Chacun de nous ne soufflait mot, totalement ébloui par ce récit épique d'un autre lieu, d'autres mondes lointains encore à découvrir.
Amoni avait été lui-même appelé plusieurs fois par des experts. Les anciens l'avaient emmené séance tenante dans l'espace à plusieurs reprises, afin de stabiliser des blessés au cours du mois dernier. Il ne s'était jamais complètement remis de ces incursions déroutantes, à chaque fois à bord d'un vaisseau différent où il avait reçu le meilleur accueil. J'avais fini par m'habituer à ces étranges voyages impromptus d'Amoni, lorsqu'il devait sortir de table précipitamment, ou qu'il devait interrompre l'arrosage de ses plantations.
Chacun de nous se réjouit grandement ce soir là, qu'il puisse en être ainsi. Nous avons murmuré des prières et des bénédictions, en louant la bonté des anciens, pour agir avec tant de prévenance sur tout ce qui pouvait menacer notre monde. Nous étions radieux de songer que leur action s'étendait également vers nos planètes amies, où plusieurs peuples aliens et humanoïdes très affables avaient noué avec notre monde des relations cordiales.
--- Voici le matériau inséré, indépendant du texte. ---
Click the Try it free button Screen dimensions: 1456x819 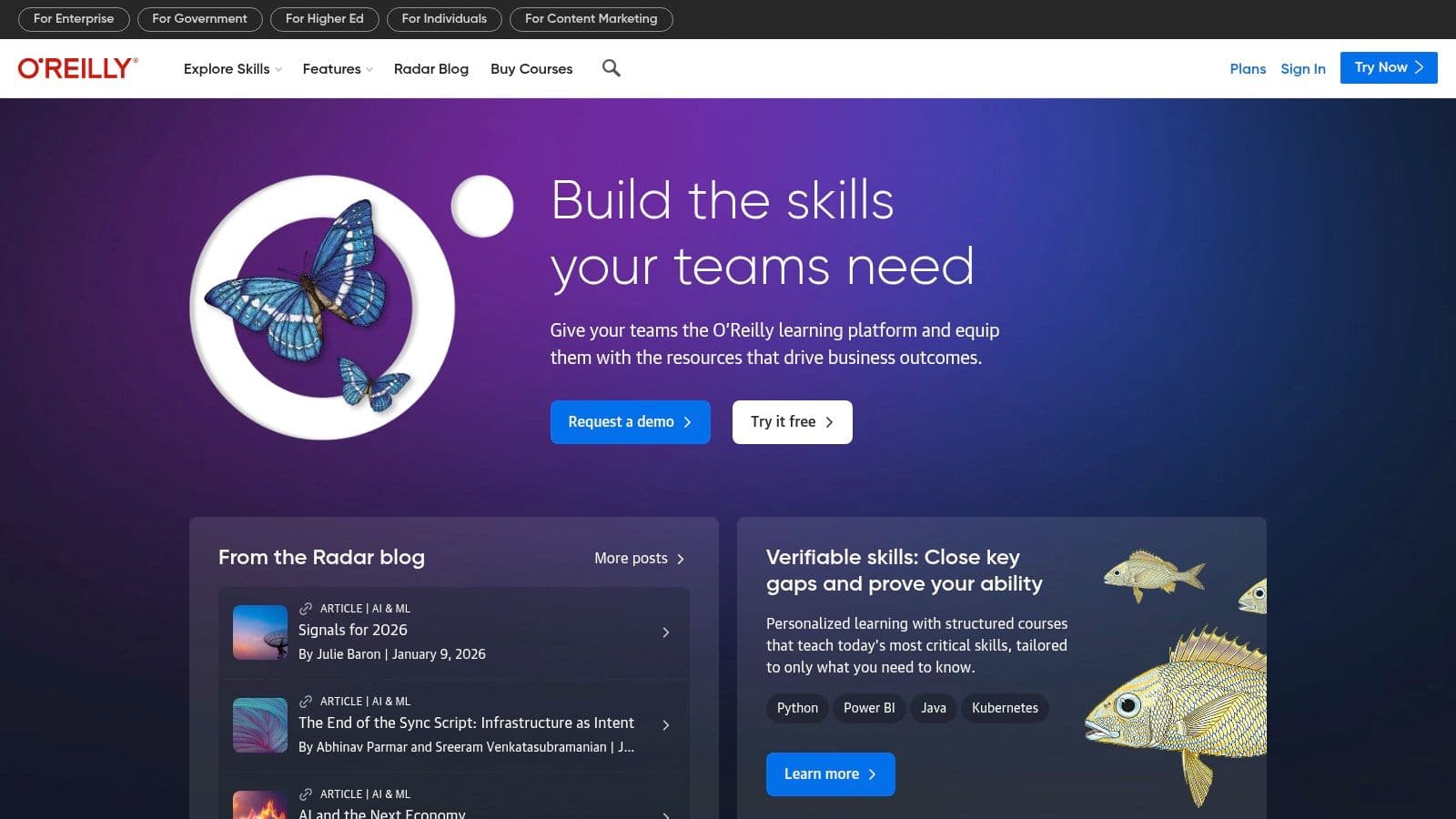[x=793, y=422]
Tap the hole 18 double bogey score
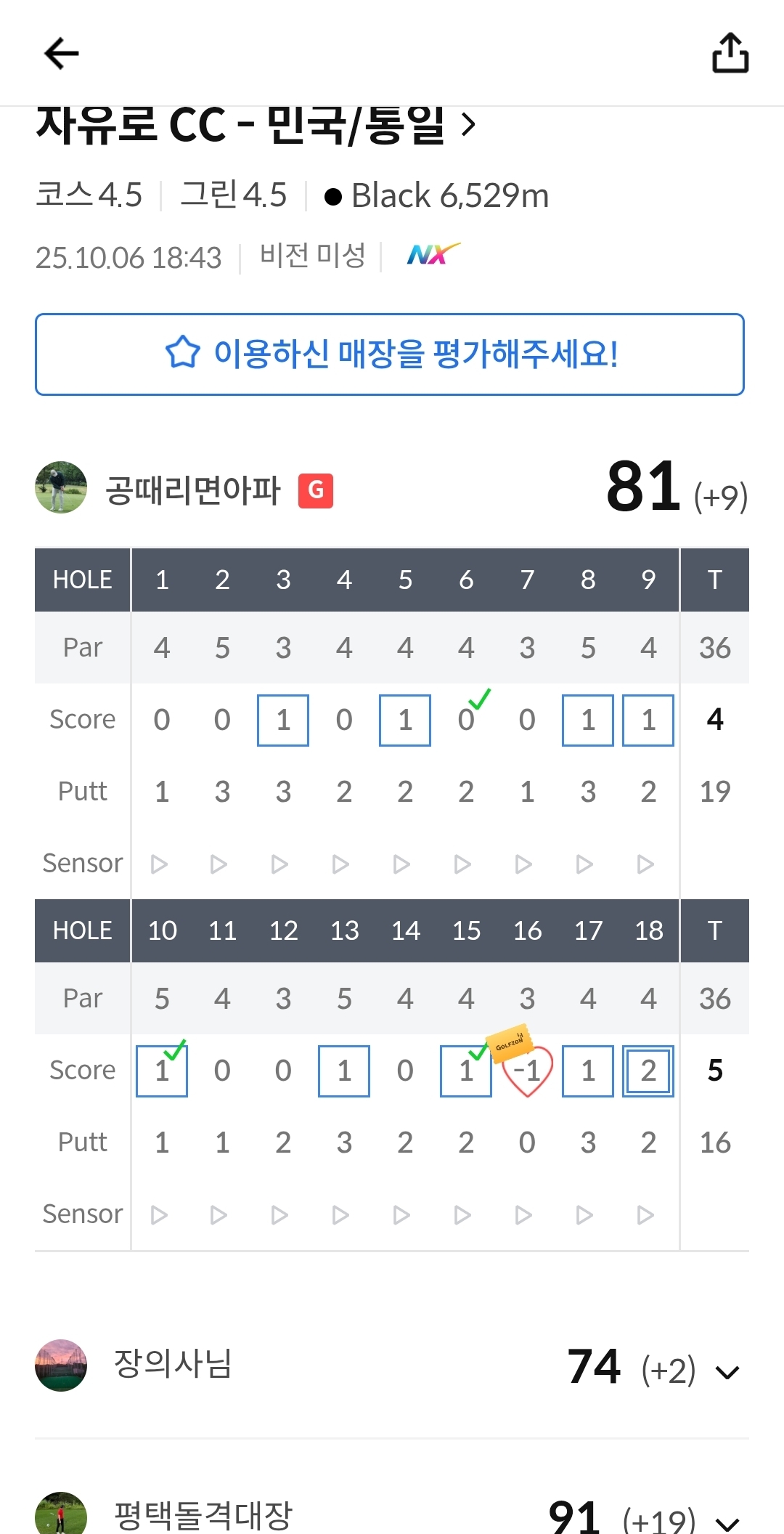Image resolution: width=784 pixels, height=1534 pixels. coord(648,1071)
C'étaient les anciens qui veillaient nos pas, qui guidaient nos vies, et c'étaient eux également, qui prévenaient les différents accidents, qu'il s'agisse d'enfants imprudents, d'animaux blessés, ou de lieux de péril, loin dans l'espace. Nous étions toujours très impressionnés de leur talent pour venir en aide à autrui sans se poser de questions.
Je vous salue chers amis de la Terre bleue, avec à cœur les mêmes pensées d'admiration pour ceux qui œuvrent de la sorte sur votre Terre, en aidant autrui, tous ceux qui ont besoin d'assistance, à toute heure du jour et de la nuit. En aimant et en étant là tout simplement. Recevez toutes mes pensées de gratitude, mon cœur vous accompagne.